DIRECTIONS → Only the lines from the one containing "Switch to the Analysis (分析) ribbon tab" through the end of the entries are to be copied, exactly and without pictures, please.

PROVIDED ENTRIES →
★ ★ ★ ★ ★

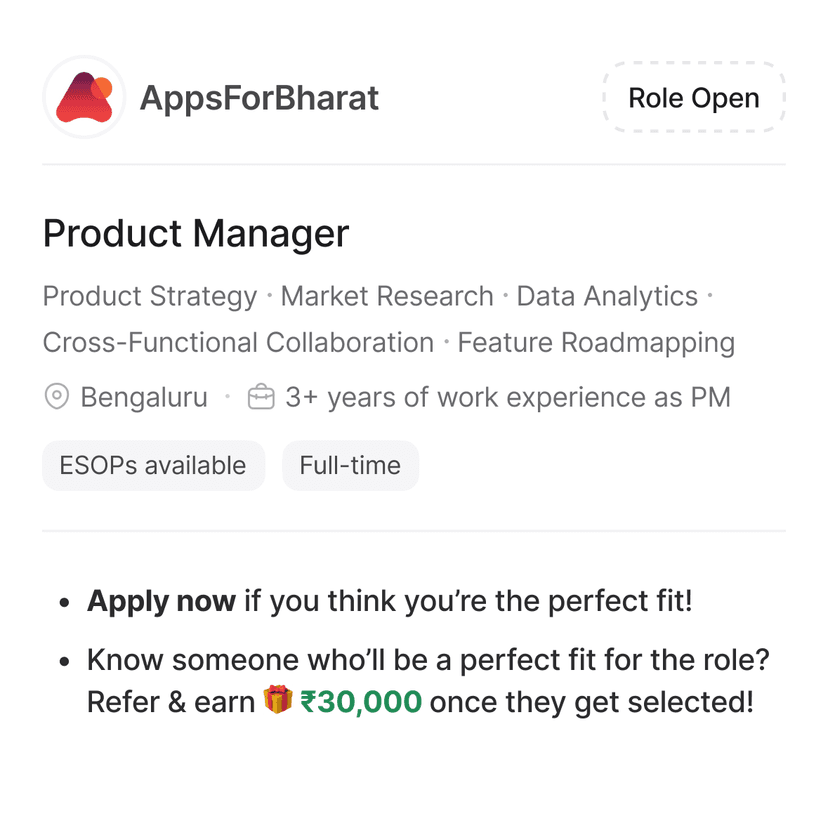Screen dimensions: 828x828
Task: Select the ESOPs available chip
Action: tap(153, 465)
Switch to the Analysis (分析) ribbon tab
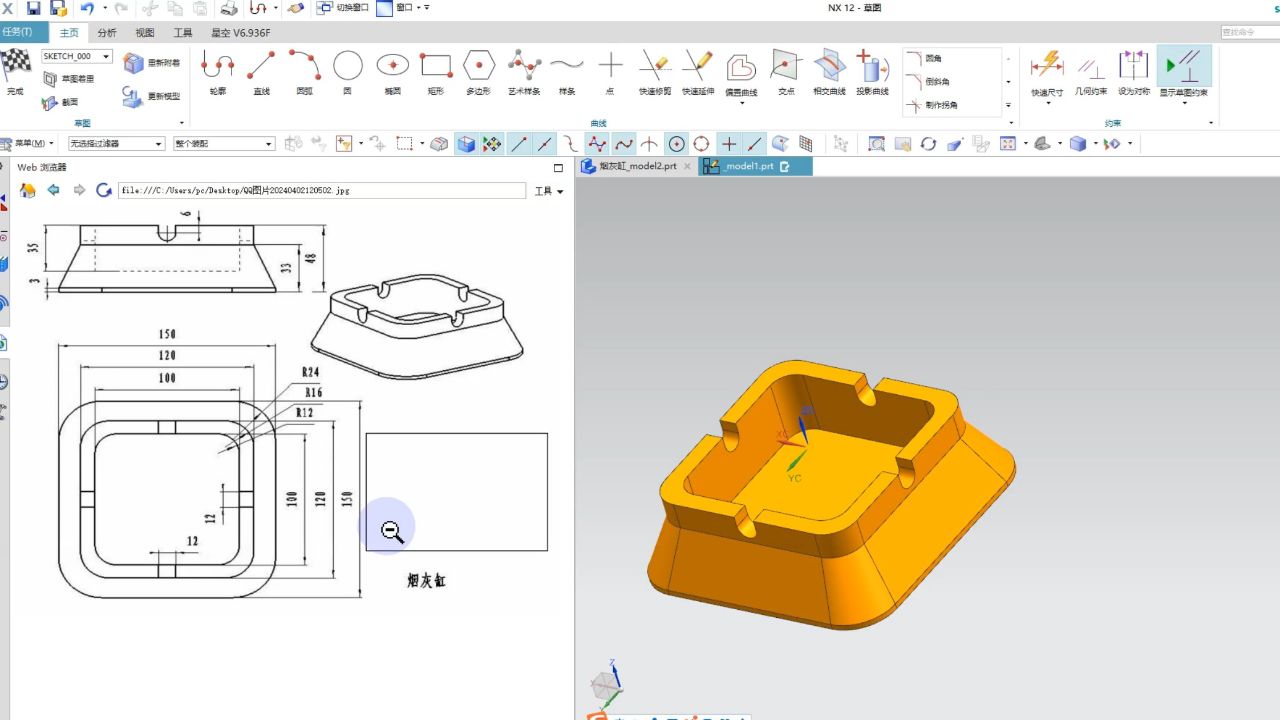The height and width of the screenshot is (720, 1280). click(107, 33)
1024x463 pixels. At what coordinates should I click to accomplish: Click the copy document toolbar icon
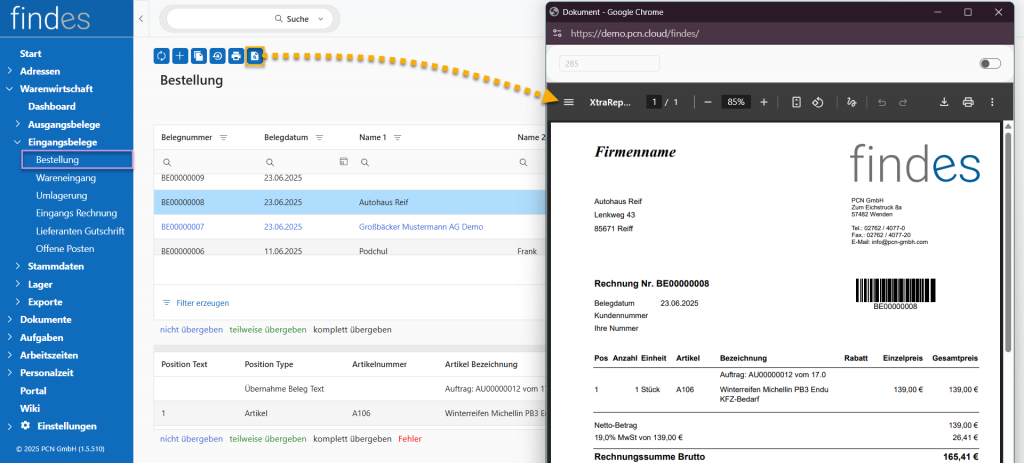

★ ★ ★ ★ ★

OUTPUT OF THE TASK →
Switch to the Analysis (分析) ribbon tab
The height and width of the screenshot is (720, 1280). click(107, 33)
1024x463 pixels. At what coordinates should I click to accomplish: Click the copy document toolbar icon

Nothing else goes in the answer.